By way of background – in addition to residential property matters – the Act covers an array of other issues to include:
- general and specific areas of business, companies and insolvency
- the use of land, housing, transport, communications, education and training, the environment, entertainment and alcohol, public authorities and the administration of justice.
The Important Bits
This article attempts to demystify Deregulation as an Act. The focus is on practical implications of the Act relating specifically to relevant aspects of residential legislation as it applies to landlords, letting agents and tenants.
The Deregulation Act was the government’s attempt to put into law better safeguards for the tenants. It also provided clarity on landlords’ obligations.
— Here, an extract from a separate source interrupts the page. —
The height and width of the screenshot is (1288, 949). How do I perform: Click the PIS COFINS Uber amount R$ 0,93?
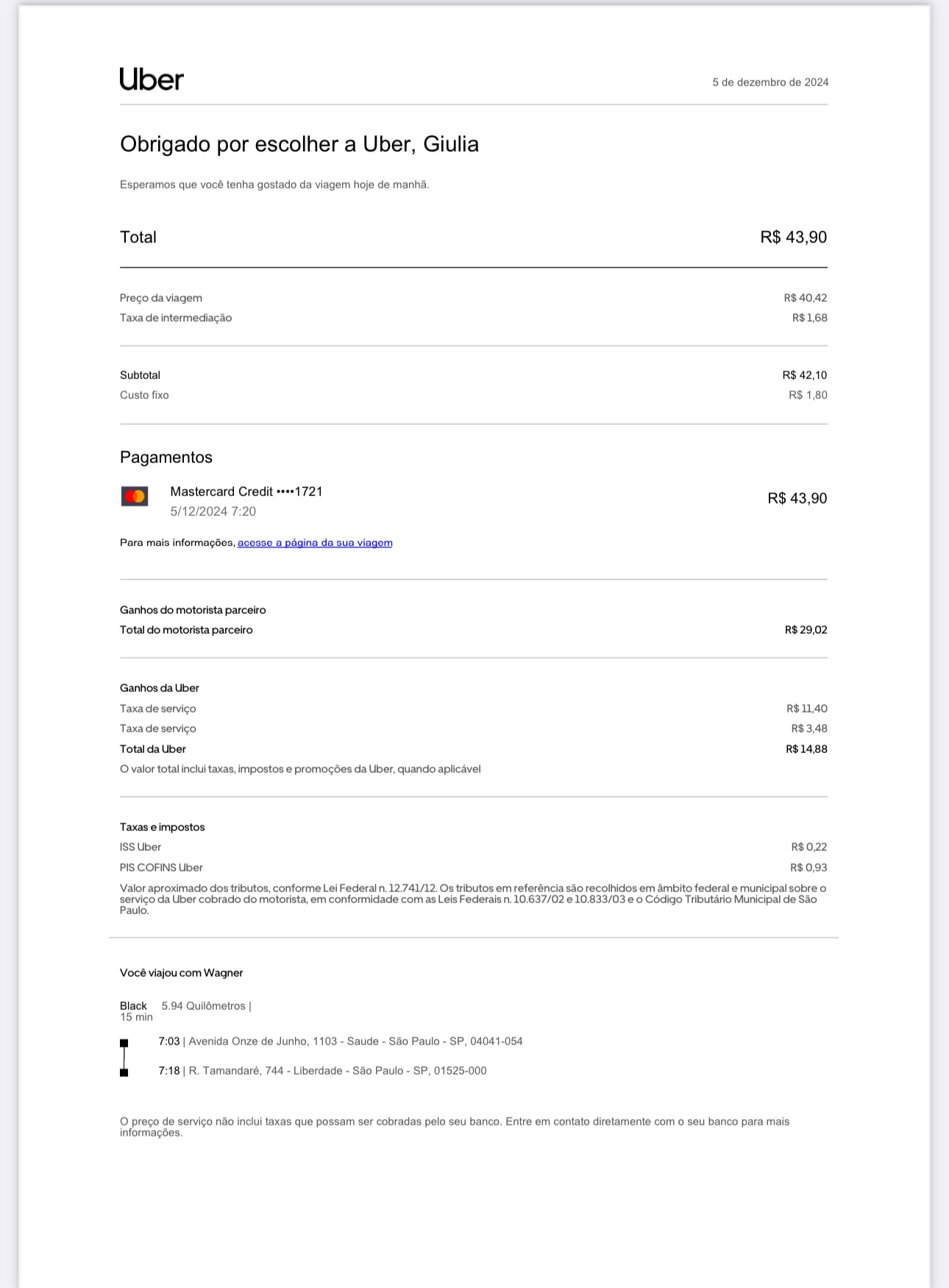[x=808, y=868]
The important bits for landlords relate to:
- The Energy Performance Certificate (EPC)
- Tenancy Deposit Protection
- Prescribed Information
- Section 21 Notice
- Retaliatory Eviction
The Energy Performance Certificate (EPC)
A landlord must ensure tenants have an EPC and a gas safety certificate before the tenancy begins. A landlord may intend on later serving an eviction notice based on section 21. The landlord will then need to make sure that they can evidence both of those documents are in the possession of the tenant.
Tenancy Deposit Protection
Landlords who fail to protect deposits will lose their eviction rights under section 21 no-fault possession ground. Returning the deposit could be a way out—we discuss deposit protection in detail in the next part of this series. Be sure to look out for that.
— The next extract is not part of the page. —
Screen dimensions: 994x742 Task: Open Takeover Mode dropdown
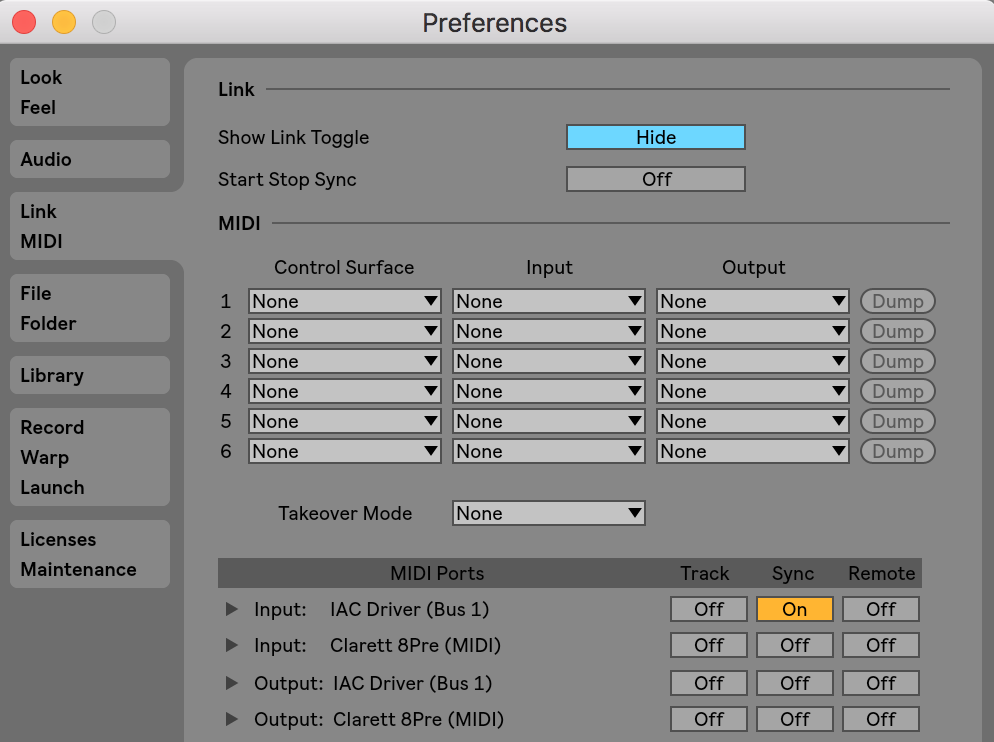click(549, 513)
Tenancy deposit protection provisions in the 2004 Act require that where a deposit is paid – on an assured shorthold tenancy – it must be protected by the landlord or agent in a government-authorised scheme. Certain information (“the prescribed information”) must be sent to the tenant within 30 days of the deposit being received.
Landlords who fail to comply are liable for a financial penalty of between 1 and 3 times the amount of the deposit, payable to the tenant, on the tenant bringing court proceedings.
Additional Prescribed Information
One of the more critical elements of the Deregulation Act is section 21. It sets out additional restrictions and requirements for landlords to include:-
Timing restrictions on service of a section 21 notice
Landlords cannot validly serve a section 21 notice in the first four months of a tenancy. Renewal tenancies are exempted: where a tenancy has been renewed, a landlord can serve a section 21 notice at any time during the tenure of the tenancy
The lifespan of a section 21 notice
The Deregulation Act provided an expiration period of six months. Meaning, once a Section 21 notice had been served; possession proceedings would need to be started within six months of the date the notice was given. Failure to do this would result in the possession notice becoming invalid.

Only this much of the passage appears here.